Begin review of West Bank mayors urged

The fate of two jailed West Bank Palestinian leaders has been thrown back in the lap of Prime Minister Menachem Begin in an unusual decision by the Israeli Supreme Court.

Western diplomats once placed hopes on the two men as possible participants in any future Israeli-Palestinian negotiations.

Former mayors Muhammad Milhem of Halhul and Fahd Kawasmeh of Hebron have been held in an Israeli jail for the last six weeks after being allowed to return here from Jordan to appeal their summary deportation to Lebanon last May.

While ruling 2-to-1 that the Israeli military government on the occupied West Bank had the legal authority to redeport the two men, the court recommended that the Israeli political leadership review the military's decision to do so.

It suggested that the former mayors be given a trial period to prove the declarations made in court by their lawyer that they were for Arab-Israeli coexistence and in the future would not incite against the military government or the Israeli state.

The minority court opinion argued that deportation of West Bank residents was illegal according to accepted international law, a position advanced by the US State Department but not put forward previously by the Israeli high court.

The court's decision presents Mr. Begin, in his capacity as acting defense minister, with a thorny problem. Jewish West Bank settlers and military government officials are firmly opposed to the return of the two men, deported after the murder of six Jewish soldier-students in Hebron on May 2.

The military makes no direct connection between the former mayors and the murders but blames the mayors for helping to "create the climate" behind widespread unrest in the West Bank earlier this year. As an illustration, they point to the quiet in the West Bank over the past five months, broken only by violent student demonstrations last month unrelated to the question of the mayors.

However, some well-informed Israeli analysts, including academics, journalists, and sources close to the military, have expressed belief that these men, who like all other elected West Bank public officials express public support for the Palestine Liberation Organization (PLO), could one day serve as a negotiating bridge between Israel and the PLO headquarters in Beirut.

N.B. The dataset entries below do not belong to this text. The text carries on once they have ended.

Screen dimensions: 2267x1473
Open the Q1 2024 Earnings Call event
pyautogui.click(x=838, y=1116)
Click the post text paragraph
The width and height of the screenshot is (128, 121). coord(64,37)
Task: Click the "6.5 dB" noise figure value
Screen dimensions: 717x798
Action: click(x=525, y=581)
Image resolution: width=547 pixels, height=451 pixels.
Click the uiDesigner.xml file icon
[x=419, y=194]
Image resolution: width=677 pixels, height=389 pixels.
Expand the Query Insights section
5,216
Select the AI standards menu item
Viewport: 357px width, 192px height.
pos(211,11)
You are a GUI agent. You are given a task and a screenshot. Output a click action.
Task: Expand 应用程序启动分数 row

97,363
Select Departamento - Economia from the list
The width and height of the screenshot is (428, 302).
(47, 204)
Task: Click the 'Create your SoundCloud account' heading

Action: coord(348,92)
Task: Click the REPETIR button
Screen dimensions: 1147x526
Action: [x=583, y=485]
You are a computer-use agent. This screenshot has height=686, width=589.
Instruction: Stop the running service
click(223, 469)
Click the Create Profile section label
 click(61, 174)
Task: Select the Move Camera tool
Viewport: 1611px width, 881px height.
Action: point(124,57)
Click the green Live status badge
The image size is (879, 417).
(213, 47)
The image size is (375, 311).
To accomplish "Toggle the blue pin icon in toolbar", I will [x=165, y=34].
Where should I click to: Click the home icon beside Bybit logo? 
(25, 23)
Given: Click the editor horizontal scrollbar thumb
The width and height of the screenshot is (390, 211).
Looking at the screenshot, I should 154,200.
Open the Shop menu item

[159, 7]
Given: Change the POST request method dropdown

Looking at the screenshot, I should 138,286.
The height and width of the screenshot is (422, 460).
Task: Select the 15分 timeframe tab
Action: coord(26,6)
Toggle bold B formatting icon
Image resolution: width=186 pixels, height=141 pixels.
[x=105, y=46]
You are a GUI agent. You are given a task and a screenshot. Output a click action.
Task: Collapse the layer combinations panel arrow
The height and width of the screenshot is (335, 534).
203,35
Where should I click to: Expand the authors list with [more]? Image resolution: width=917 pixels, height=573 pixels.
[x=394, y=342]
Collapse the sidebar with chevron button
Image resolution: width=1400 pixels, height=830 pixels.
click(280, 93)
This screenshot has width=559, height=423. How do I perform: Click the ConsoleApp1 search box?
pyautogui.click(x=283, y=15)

Both men had met frequently with dovish Jewish peace groups and had stated publicly a willingness to accept Israeli and Palestinian states side by side.

Western diplomats, with whom both men also met frequently, believed them to be relative moderates. One Western diplomat stated after the court's decision, "Without strong moderate leadership on the West Bank -- like Milhem and Kawasmeh -- it would be difficult if not impossible to work out a future for the West Bank. It is in the Israelis' interest to strengthen such leadership."

Messrs. Milhem and Kawasmeh were key figures on a public, pro-PLO West Bank-wide political directorate, the National Guidance Committee, which organized opposition to the plan for West Bank-Gaza Strip self-rule, as called for in the Israel-Egypt peace treaty, because it did not guarantee an independent Palestinian state.

Even before the Hebron murders, the Israeli military authorities had decided to curb the guidance committee. And to seek out leaders more amenable to self-rule.